Светлый фон

 

Рядовой русский воспринимает сеть правил и норм, которой опутана его жизнь, как нечто само собой разумеющееся. Иногда они его раздражают, но в общем кажутся столь же естественными, как солнце и луна. Американцу советская жизнь часто напоминает жизнь в армии, и не только на работе, но даже во время отпуска.

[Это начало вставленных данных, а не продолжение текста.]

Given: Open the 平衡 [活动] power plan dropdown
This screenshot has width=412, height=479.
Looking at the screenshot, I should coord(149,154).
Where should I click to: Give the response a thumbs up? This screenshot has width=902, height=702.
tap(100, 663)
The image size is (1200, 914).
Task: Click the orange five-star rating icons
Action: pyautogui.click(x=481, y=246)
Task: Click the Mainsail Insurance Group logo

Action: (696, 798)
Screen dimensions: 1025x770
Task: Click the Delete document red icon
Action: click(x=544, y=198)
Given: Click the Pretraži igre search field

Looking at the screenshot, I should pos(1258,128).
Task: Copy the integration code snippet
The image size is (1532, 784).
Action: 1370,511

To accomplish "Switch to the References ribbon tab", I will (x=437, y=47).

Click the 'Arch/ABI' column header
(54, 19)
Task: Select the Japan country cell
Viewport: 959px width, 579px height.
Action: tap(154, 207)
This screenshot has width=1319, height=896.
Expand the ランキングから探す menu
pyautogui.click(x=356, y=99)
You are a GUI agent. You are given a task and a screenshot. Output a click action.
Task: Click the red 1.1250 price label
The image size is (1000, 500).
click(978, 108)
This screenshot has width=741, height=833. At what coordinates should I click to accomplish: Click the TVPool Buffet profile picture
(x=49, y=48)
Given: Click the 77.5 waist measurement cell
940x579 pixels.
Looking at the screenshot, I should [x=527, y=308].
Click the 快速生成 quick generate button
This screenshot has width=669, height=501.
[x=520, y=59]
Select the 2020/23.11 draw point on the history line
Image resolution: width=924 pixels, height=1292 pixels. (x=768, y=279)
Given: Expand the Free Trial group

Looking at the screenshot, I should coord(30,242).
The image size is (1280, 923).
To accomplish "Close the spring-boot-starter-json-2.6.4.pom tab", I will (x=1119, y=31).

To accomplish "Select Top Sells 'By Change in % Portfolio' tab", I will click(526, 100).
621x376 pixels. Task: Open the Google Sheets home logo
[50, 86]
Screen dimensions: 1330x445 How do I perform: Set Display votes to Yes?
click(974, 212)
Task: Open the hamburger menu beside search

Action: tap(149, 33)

В одно солнечное июньское утро главный врач санатория Яункемери под Ригой, столицей Латвии, рассказывал о режиме отдыха и лечения, рассчитанного на 24 дня. Вся программа и диета были разработаны научно-исследовательским институтом в Москве и применяются по всей стране — явление, поистине ошеломившее меня. Один из отдыхающих, Иван Сафронов, крепкий румяный человек, участник войны, занимающий тепленькое местечко в комиссии народного контроля в Ташкенте, подтвердил, как школьник, что на пляж запрещено ходить без справки от медсестры и что эту справку он должен предъявлять персоналу, дежурящему на пляже. Хотя ему страшно хотелось поплавать в прохладном Балтийском море, он торжественно заверил, что ни разу не выкупался в морской воде с тех пор, как началось его лечение горячими серными и грязевыми ваннами. Этот «отдых», хотя и обошелся Сафронову дешево (64 доллара за 24 дня, так как большую часть стоимости путевки оплатил профсоюз), вряд ли можно было назвать «разгулом» — подъем в 7.30 утра, коллективная утренняя зарядка, завтрак, медицинские процедуры, предписанная прогулка на пляж (все по часам); второй завтрак, свободный час, затем обязательный тихий час в комнате; полдник, коллективные культурные мероприятия или экскурсии; ужин, предписанная вечерняя прогулка, кинофильм или концерт, стакан кефира в 10 часов вечера. («Мы даем его всем, считая его как бы лекарством», — заявил главный врач). В 11 часов вечера свет выключается и двери санатория моментально запирают.

справки

«А что, если кто-нибудь придет поздно, после 11?» — спросил я. Сафронов, главный врач и мой официальный сопровождающий-латыш — все покачали головой. Врач сказал, что никто не возвращается поздно, намекая на то, что последствия известны всем, а чиновник-латыш, чтобы устранить всякие сомнения по этому поводу, рассказал: «Я знаю один случай, когда человек вернулся поздно, и у него были неприятности, — сказал он. — Его отправили домой. Было послано сообщение по месту работы. После этого он больше не может рассчитывать на получение профсоюзной путевки». Я поверил этому рассказу, но, зная русских, думам, что всегда есть немало людей, которые находят способ обойти этот «комендантский час». В летних лагерях для юных пионеров режим так же подробно расписан от утреннего подъема до отхода ко сну, и времени на то, чтобы просто поболтаться, остается очень немного. На лыжной базе в Домбае, на Кавказе, я узнал, что для начинающих была разработана полная двухнедельная программа, построенная таким образом, чтобы первые два дня они проводили вдали от горных трасс — получали снаряжение, узнавали его назначение, учились его надевать и слушали лекции по теории ходьбы на лыжах. Только потом начиналась практика (все курсы строго придерживаются обязательного сочетания теории и практики). Объявления, наклеенные на специальных досках по всему городу, призывают молодежь пройти четырехмесячные курсы, чтобы стать продавцом в булочной, или пятимесячные, чтобы выучиться на кассира, или восьмимесячные, чтобы стать водителем. Время обучения распределяется между теоретическими занятиями и практикой на месте работы. Я так и не смог понять, почему это занимает так много времени. Друзья объяснили мне, что теоретическая часть занятий на многих таких курсах скучная, бессмысленная и часто содержит лекции по марксизму-ленинизму и истории партии.